English writer and theologian G. K. Chesterton noted that "The whole object of travel is not to set foot on foreign land; it is at last to set foot on one's own country as a foreign land." I'm pretty sure he was talking about our trip to Oklahoma, which to me was definitely a foreign land.
Each time we crossed a state border on this trip, I had the appropriate song ready and waiting on my Spotify app. For Oklahoma, it just had to be this one (Fast forward to about 50 seconds):
Oklahoma also helped me to discover the truth of another great theologian's words: "All journeys have secret destinations of which the traveler is unaware" (Martin Buber, Austrian-Israeli Jewish philosopher).
Like every state we've ever visited, Oklahoma was full of surprises, "secret destinations" just waiting for us to discover them. Our very first stop in Oklahoma City was one of those: St. Paul's Episcopal Cathedral.
If ever there were a brave church, this is it.

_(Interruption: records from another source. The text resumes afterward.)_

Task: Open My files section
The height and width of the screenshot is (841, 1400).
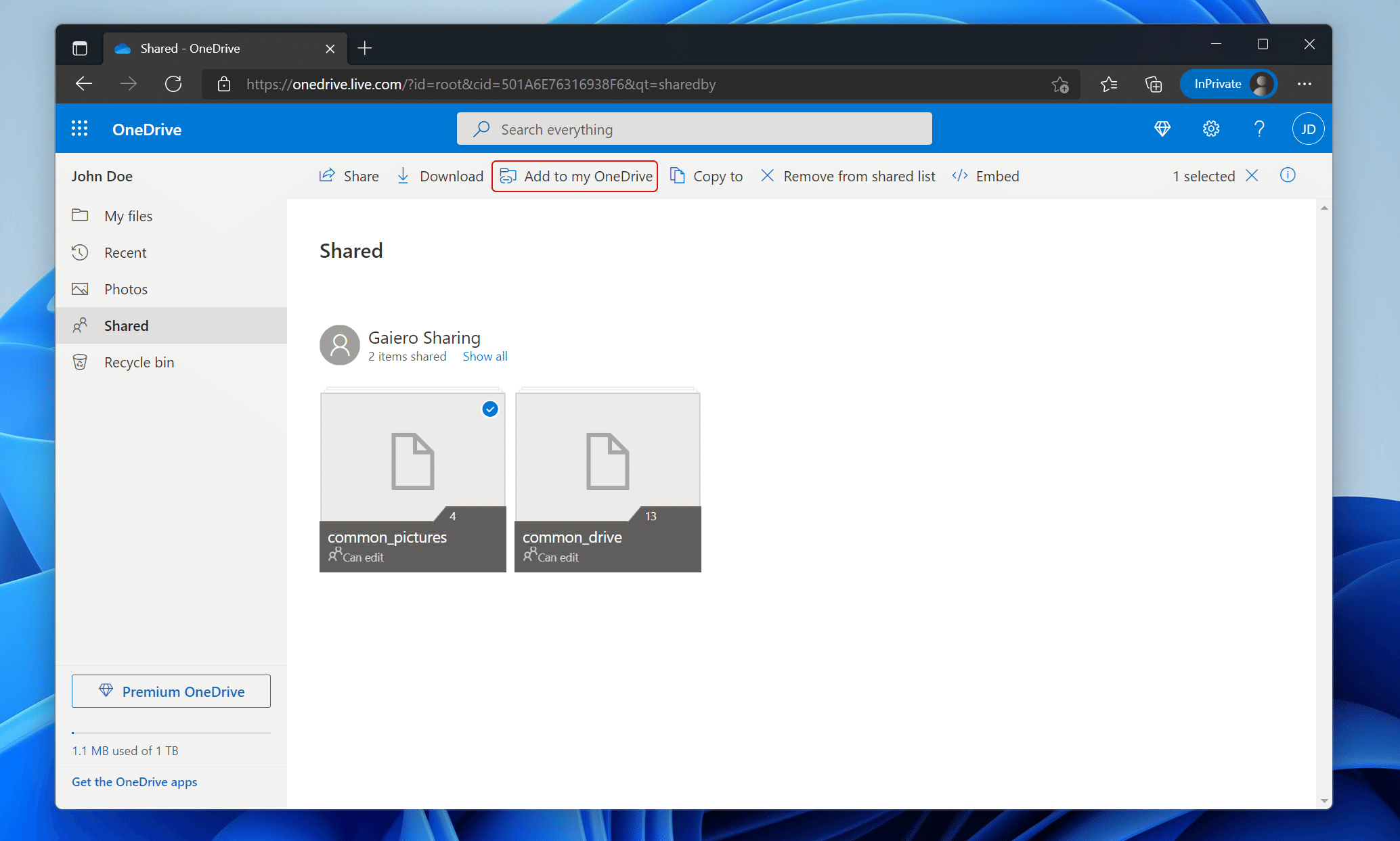Action: tap(128, 216)
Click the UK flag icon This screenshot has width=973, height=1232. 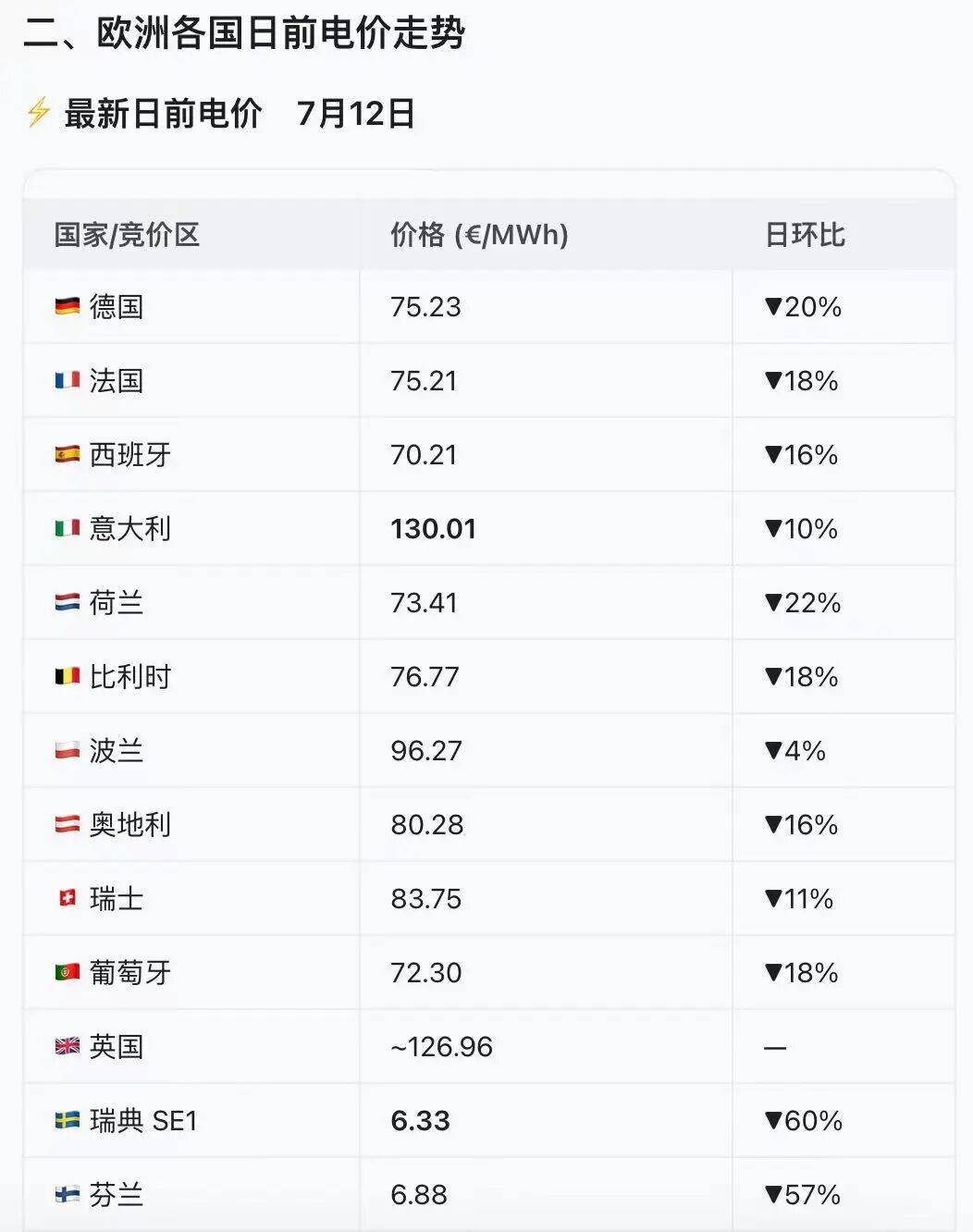pyautogui.click(x=68, y=1046)
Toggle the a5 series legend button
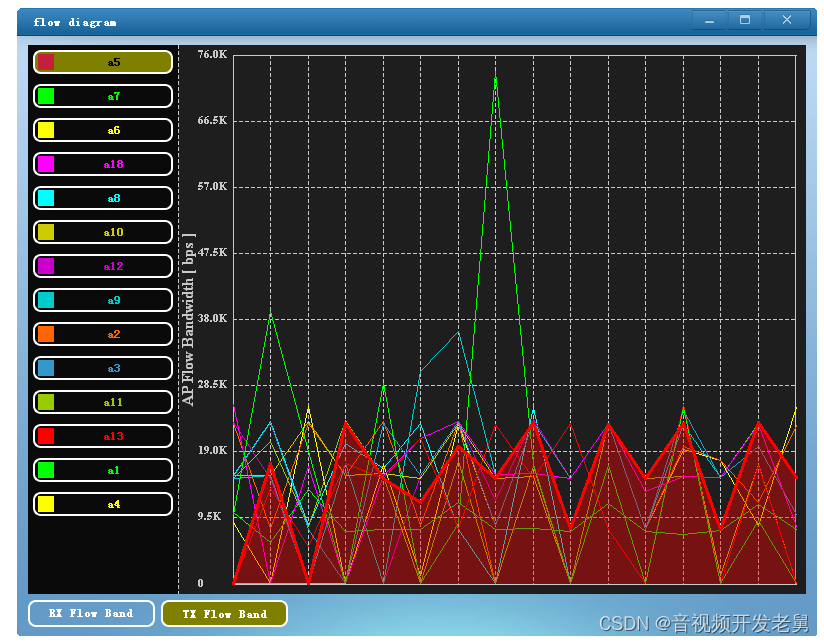This screenshot has width=824, height=644. pos(103,62)
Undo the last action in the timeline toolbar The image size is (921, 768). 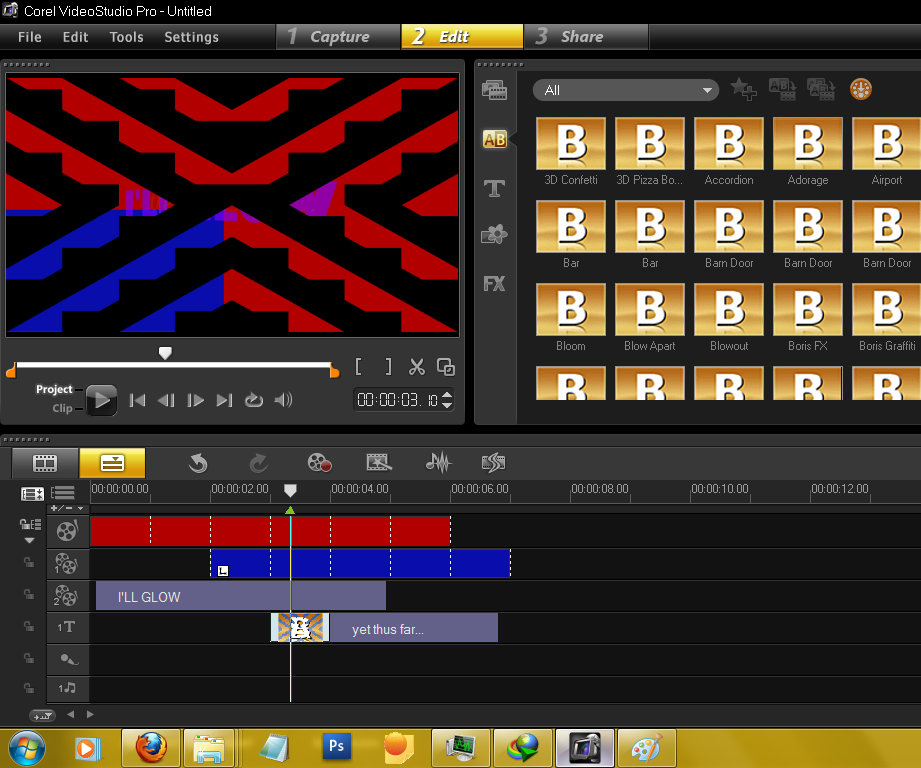coord(198,462)
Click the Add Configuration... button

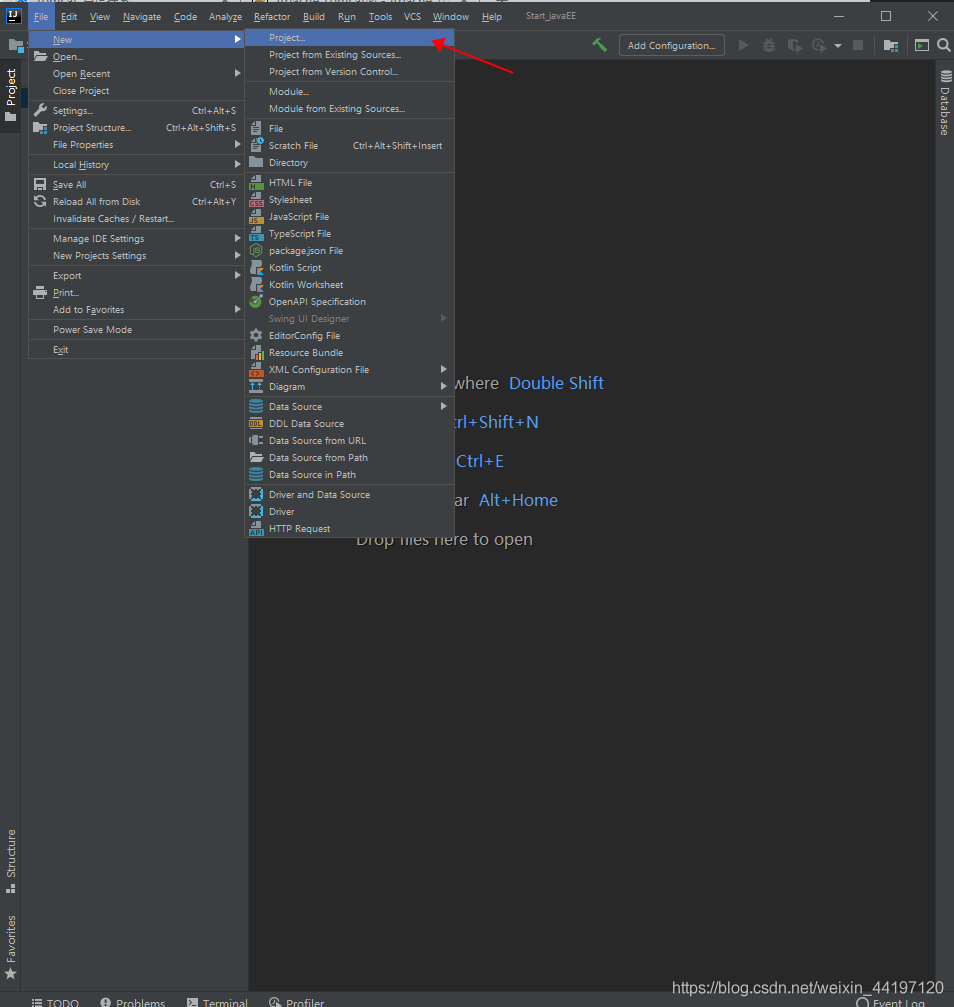pos(671,45)
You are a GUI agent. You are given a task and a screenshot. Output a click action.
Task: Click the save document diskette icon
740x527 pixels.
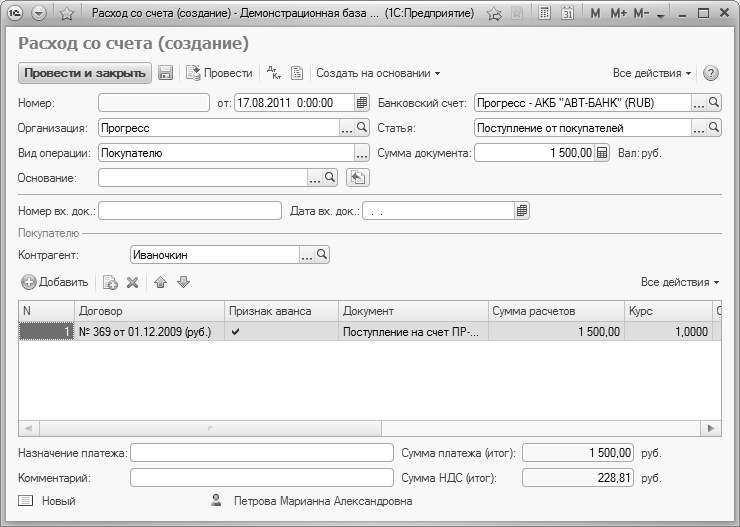click(166, 73)
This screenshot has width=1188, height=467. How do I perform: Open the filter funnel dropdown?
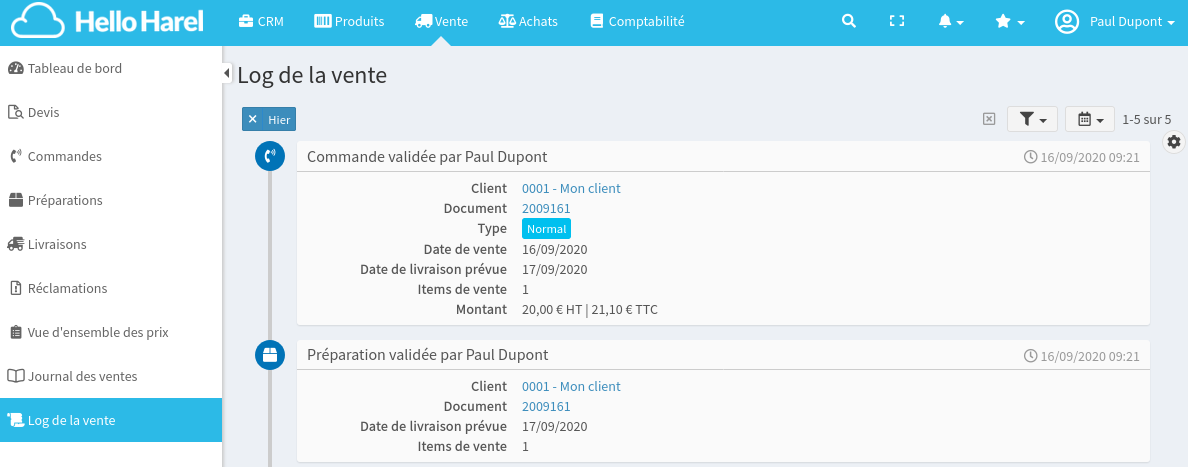click(x=1032, y=119)
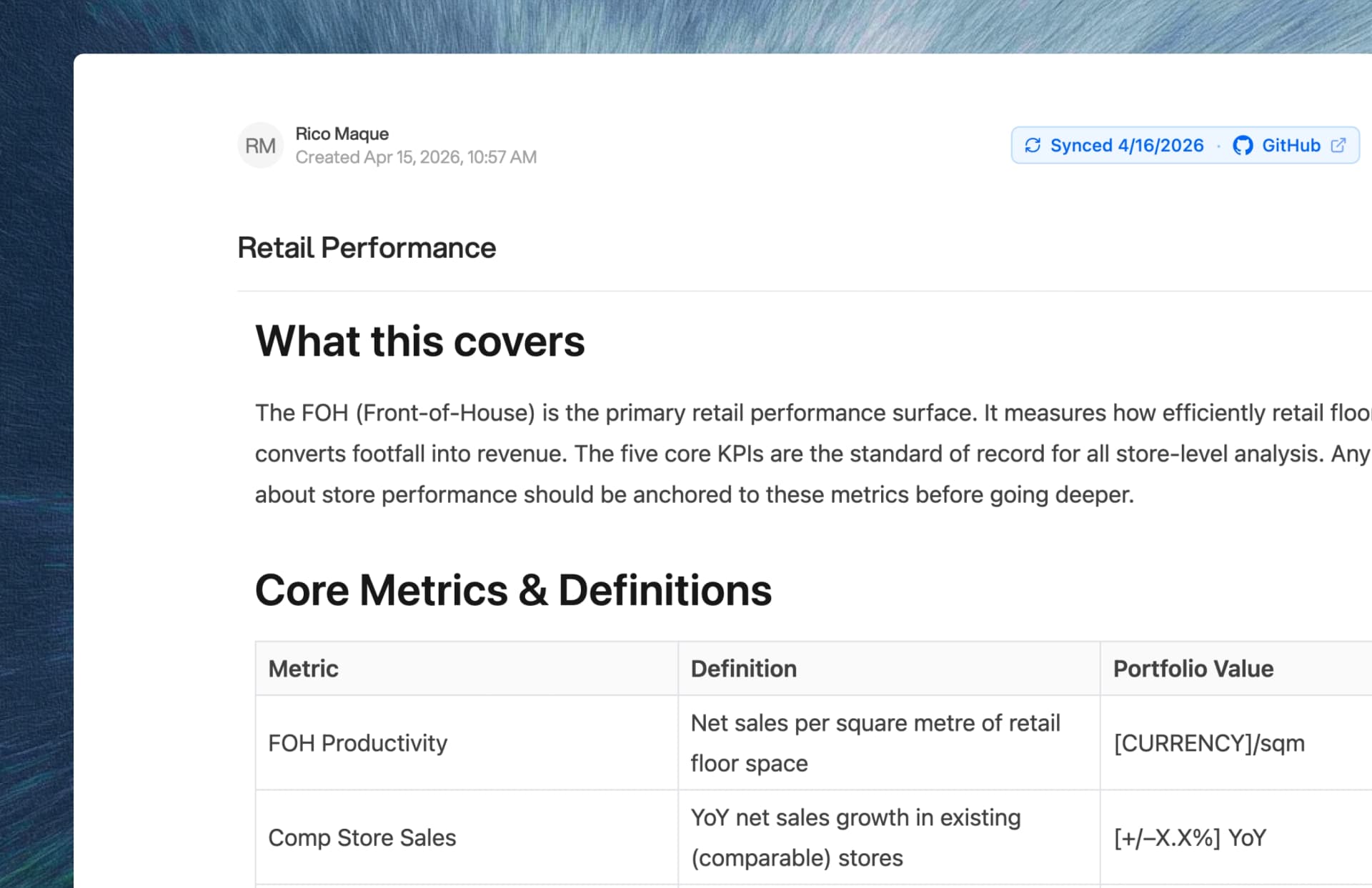Screen dimensions: 1372x888
Task: Click the Core Metrics & Definitions heading
Action: tap(514, 590)
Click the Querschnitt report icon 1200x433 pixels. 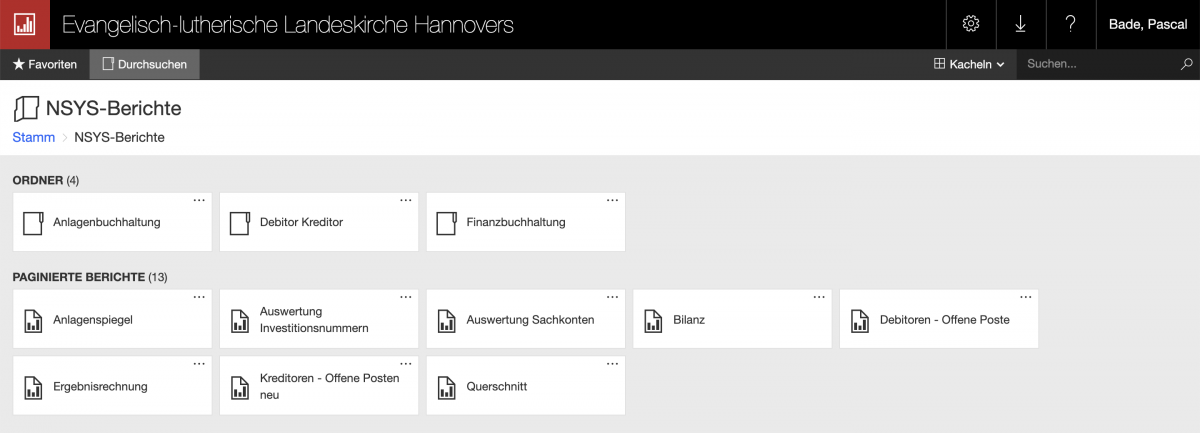click(446, 387)
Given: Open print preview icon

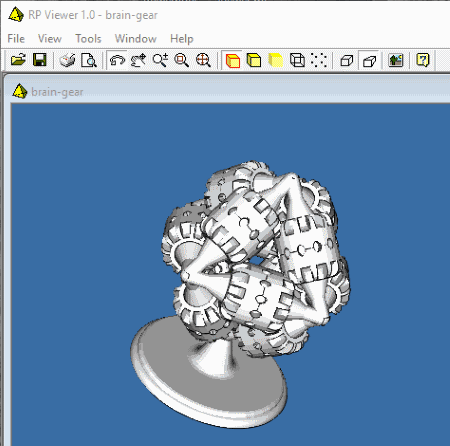Looking at the screenshot, I should coord(89,60).
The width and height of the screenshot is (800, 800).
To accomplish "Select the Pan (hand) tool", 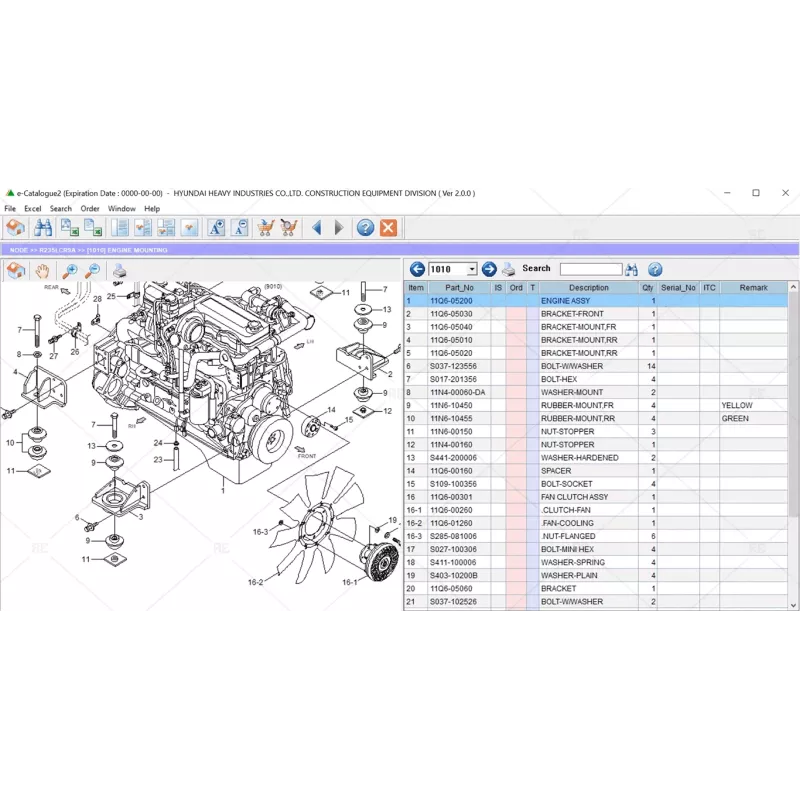I will click(x=44, y=270).
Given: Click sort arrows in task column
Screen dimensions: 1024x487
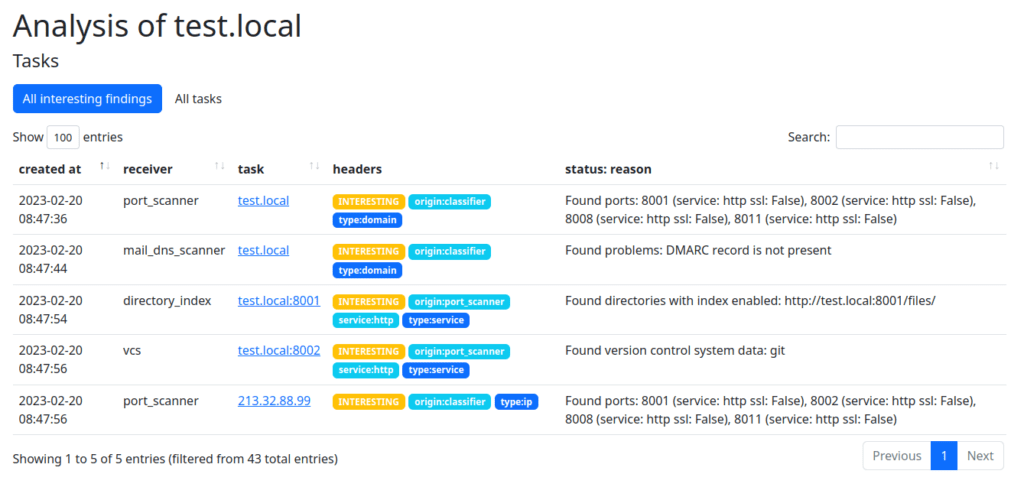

St. Paul's, built in a Norman Gothic architectural style, held its first service in 1904. On April 19, 1995, the huge explosion that blew apart the Murrah Federal Building just two blocks away caused extensive damage to the church, including breaking many of its stained glass windows, destroying its organ, fracturing the Celtic cross on top of the building, lifting the roof partly off its moorings, and splaying the walls.
Nevertheless, immediately after the bombing, the church became a triage site, provided food for rescue workers and then clean-up crews, and served as a much-needed spiritual touchstone for downtown Oklahoma City.